Task description =
Reproduce the lines from the one containing "Select Tuesday (Вт) activity rings" through the end of the records, replacing "screenshot" with "screen capture" and changing nothing else. Omit the pictures.

>> start

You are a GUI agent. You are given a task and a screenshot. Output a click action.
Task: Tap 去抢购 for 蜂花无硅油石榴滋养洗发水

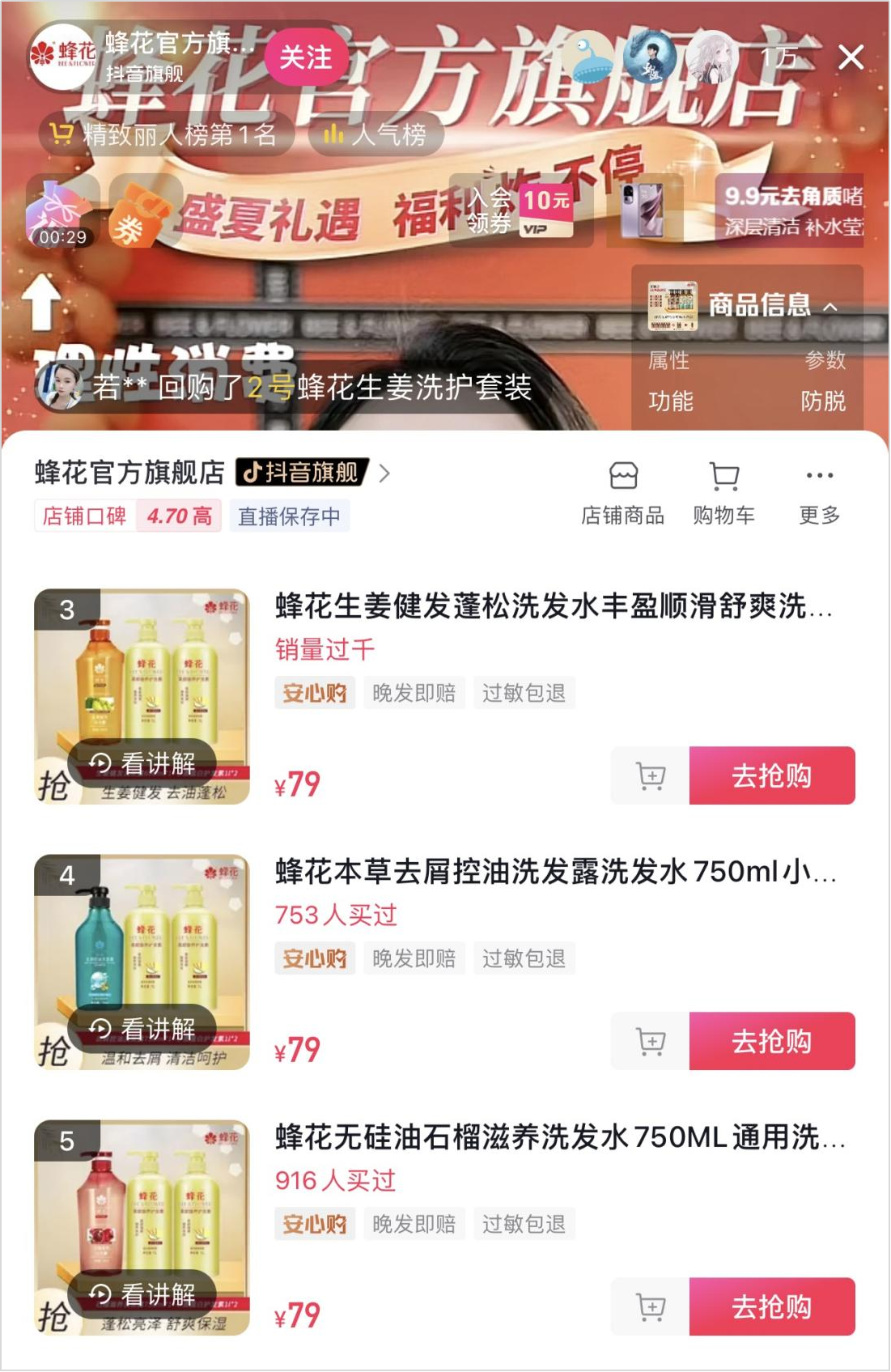(771, 1306)
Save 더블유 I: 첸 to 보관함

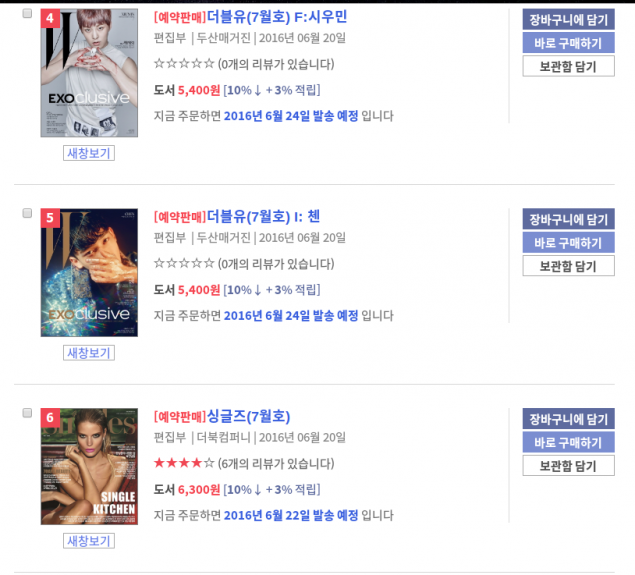pyautogui.click(x=568, y=266)
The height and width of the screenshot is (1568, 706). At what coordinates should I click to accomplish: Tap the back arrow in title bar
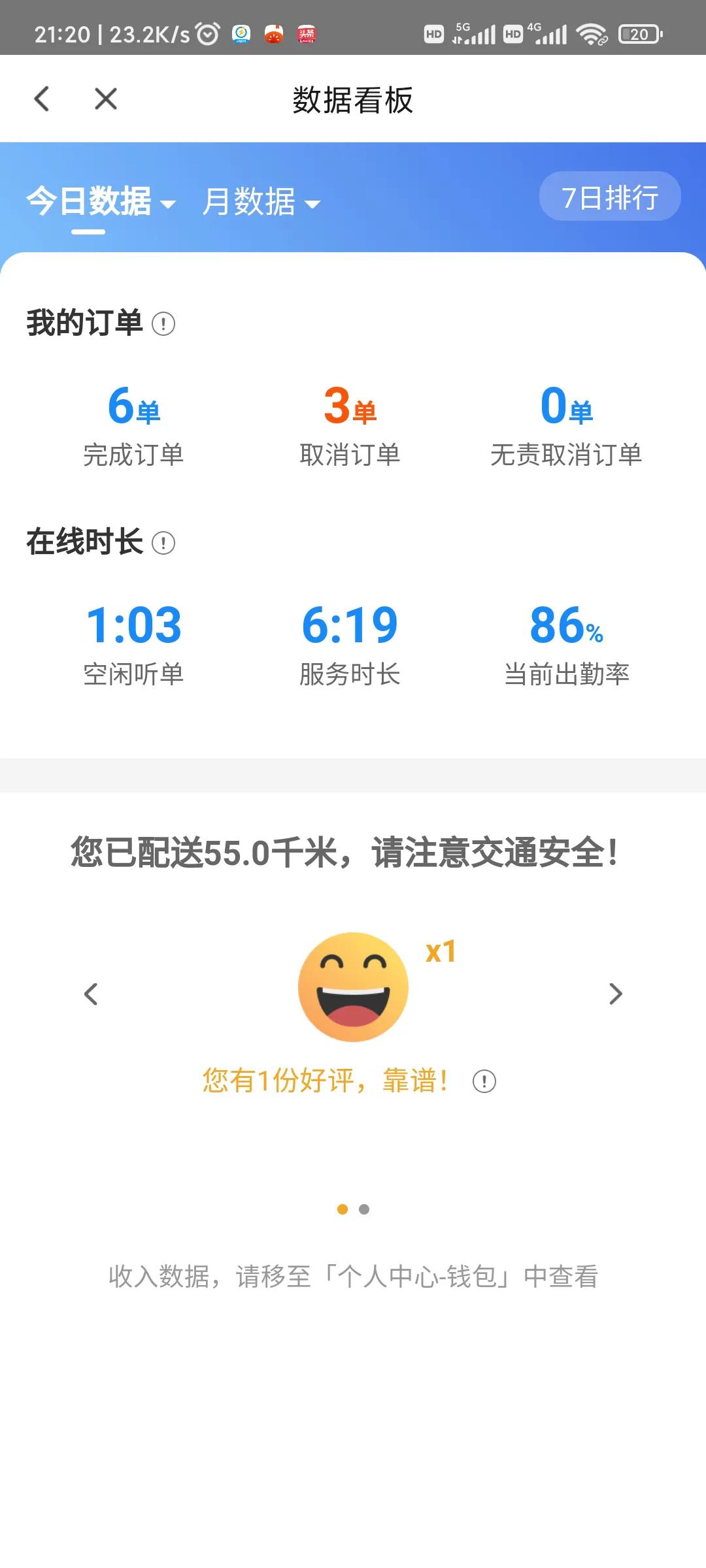tap(42, 99)
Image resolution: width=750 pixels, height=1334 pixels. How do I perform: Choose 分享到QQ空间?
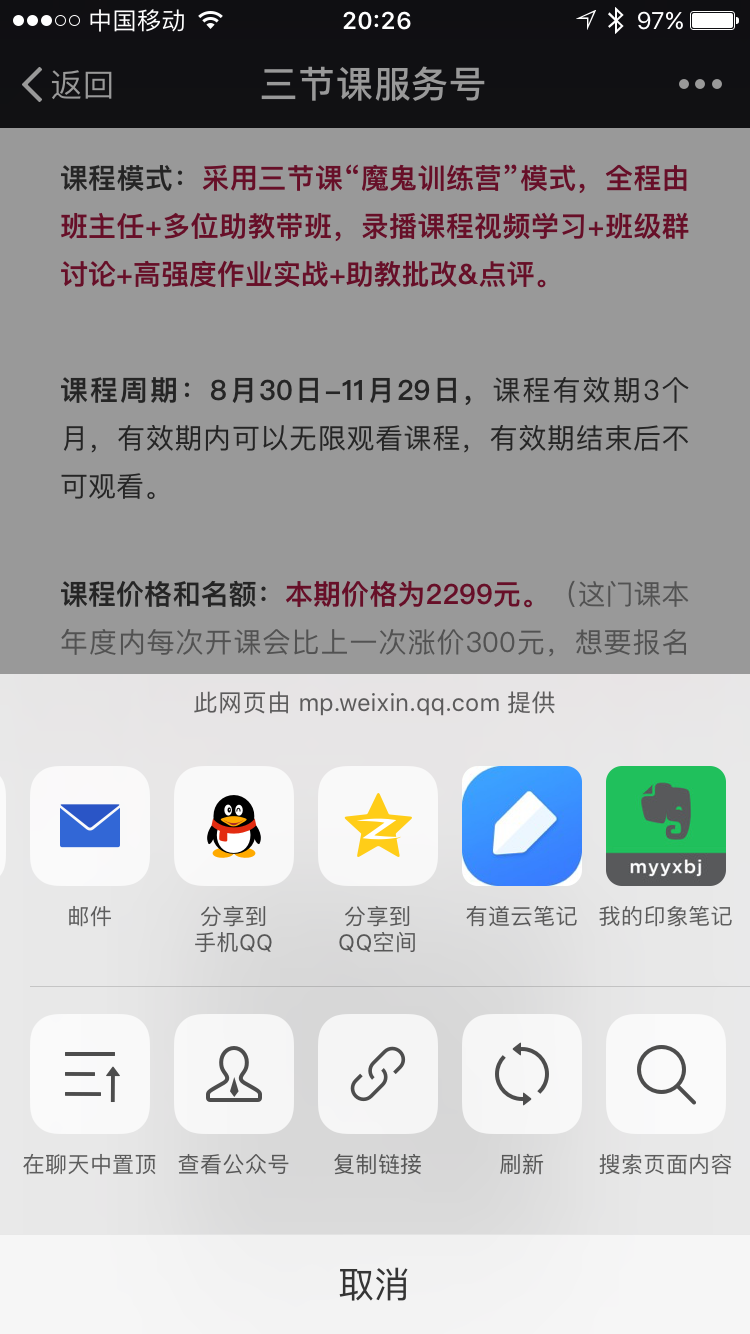[378, 826]
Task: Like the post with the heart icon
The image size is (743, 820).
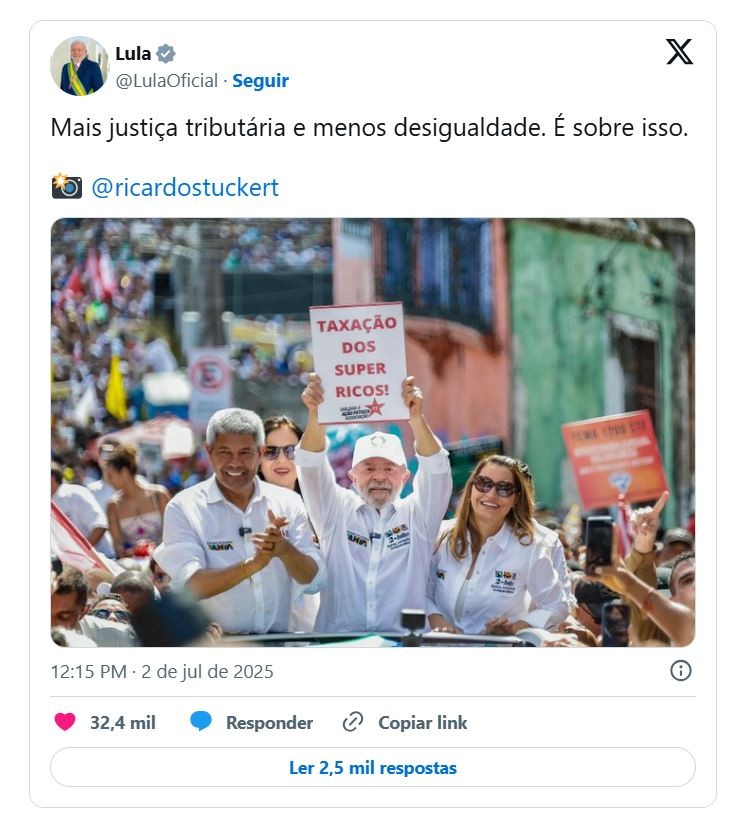Action: [x=66, y=722]
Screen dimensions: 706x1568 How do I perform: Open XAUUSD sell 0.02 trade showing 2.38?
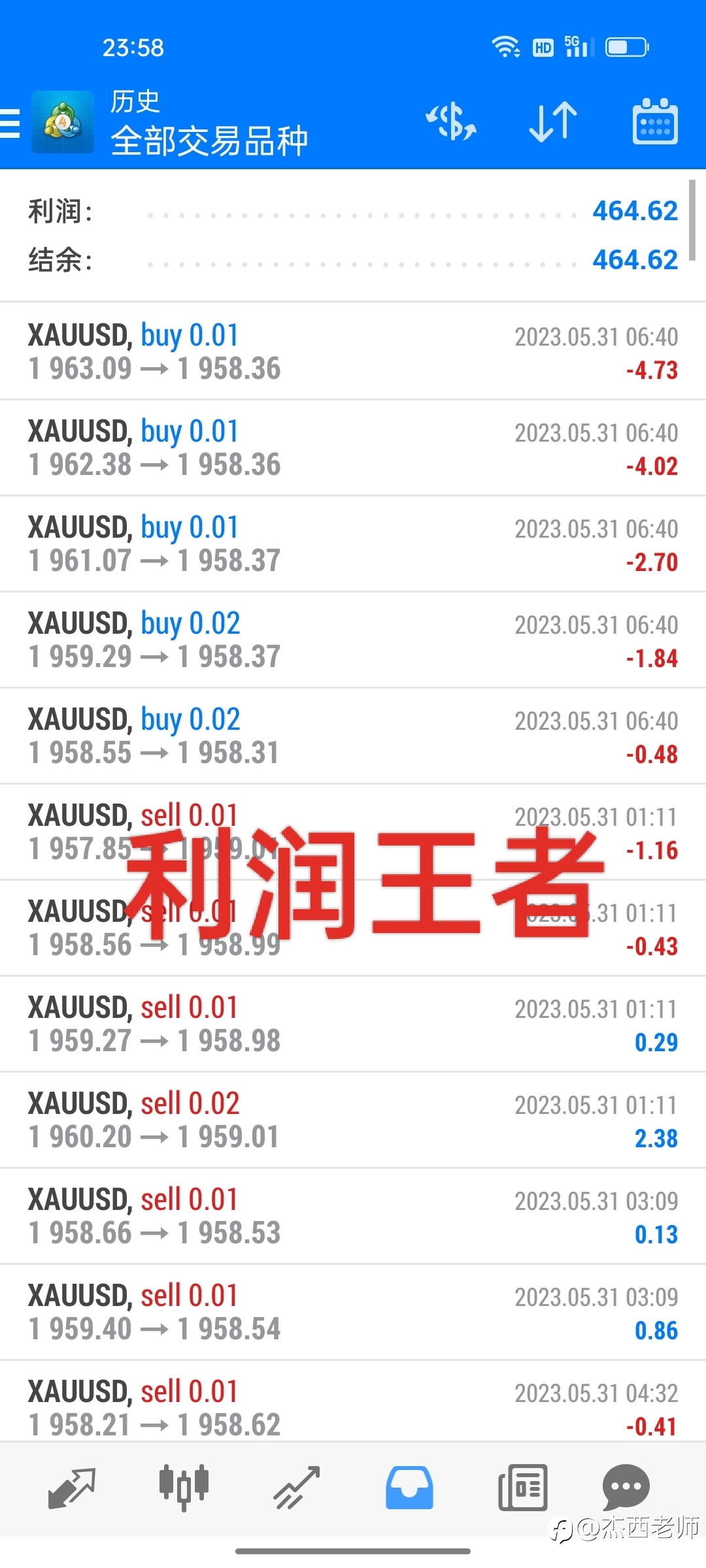(x=353, y=1120)
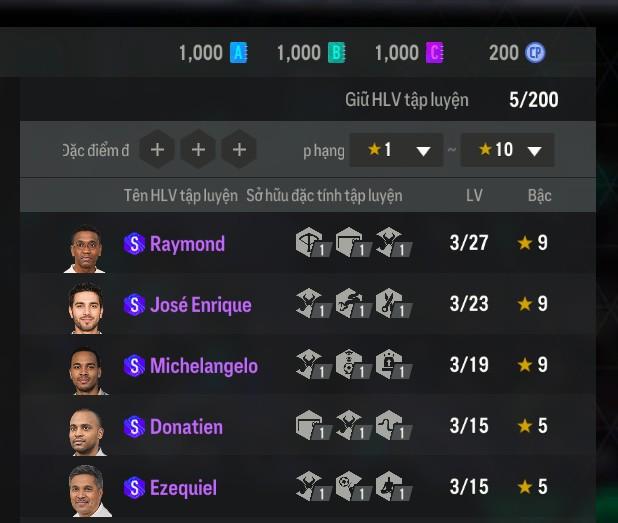Viewport: 618px width, 523px height.
Task: Select trainer José Enrique
Action: tap(200, 305)

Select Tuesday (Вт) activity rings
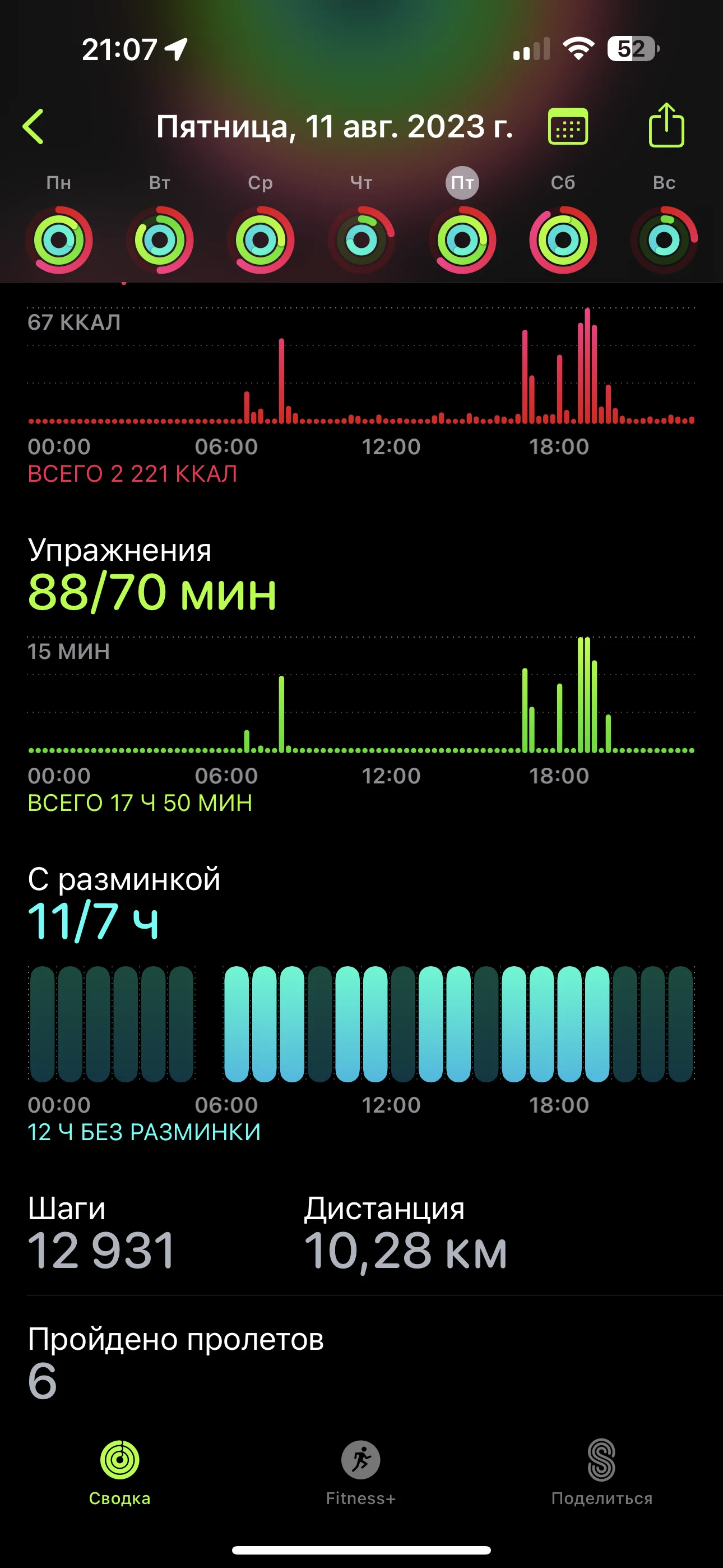coord(160,240)
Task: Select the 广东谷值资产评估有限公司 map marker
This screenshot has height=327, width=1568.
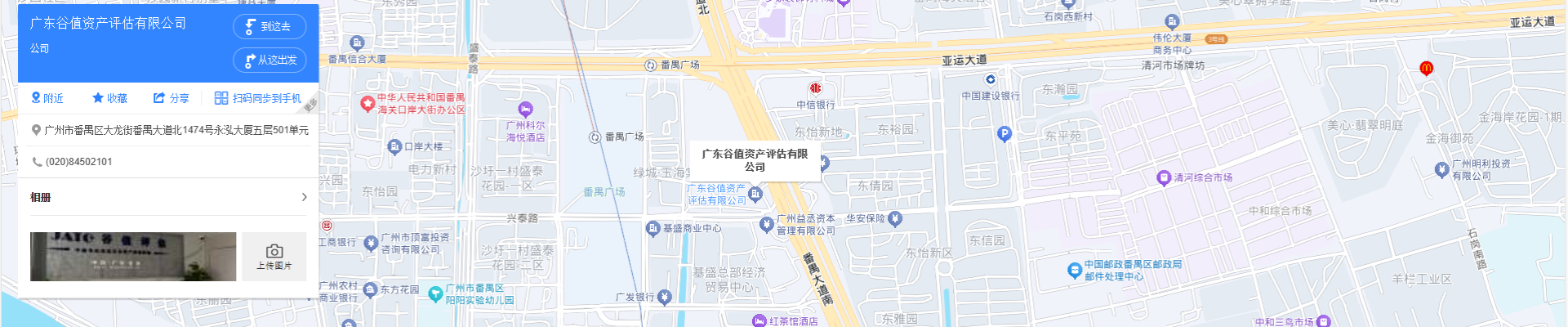Action: coord(755,194)
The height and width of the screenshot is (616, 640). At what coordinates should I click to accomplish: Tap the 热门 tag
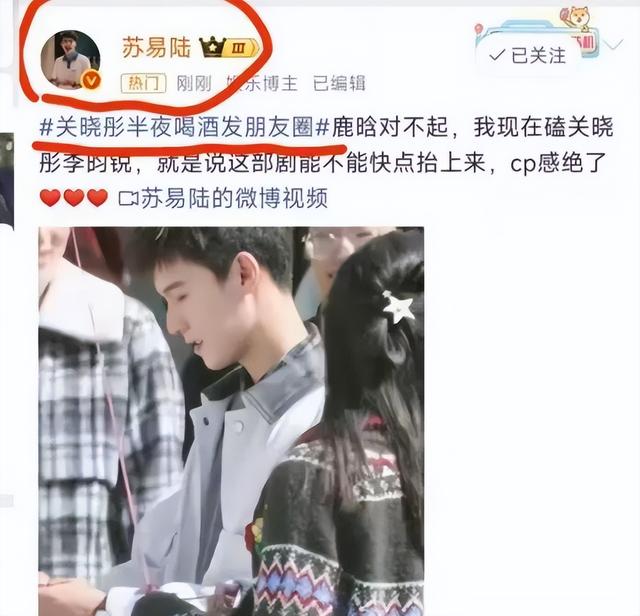tap(141, 83)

>> end

Expected answer =
Select Tuesday (Вт) activity rings
coord(160,240)
Task: Select the 广东谷值资产评估有限公司 map marker
This screen capture has height=327, width=1568.
Action: coord(755,194)
The height and width of the screen capture is (616, 640). At what coordinates should I click to accomplish: Tap the 热门 tag
tap(141, 83)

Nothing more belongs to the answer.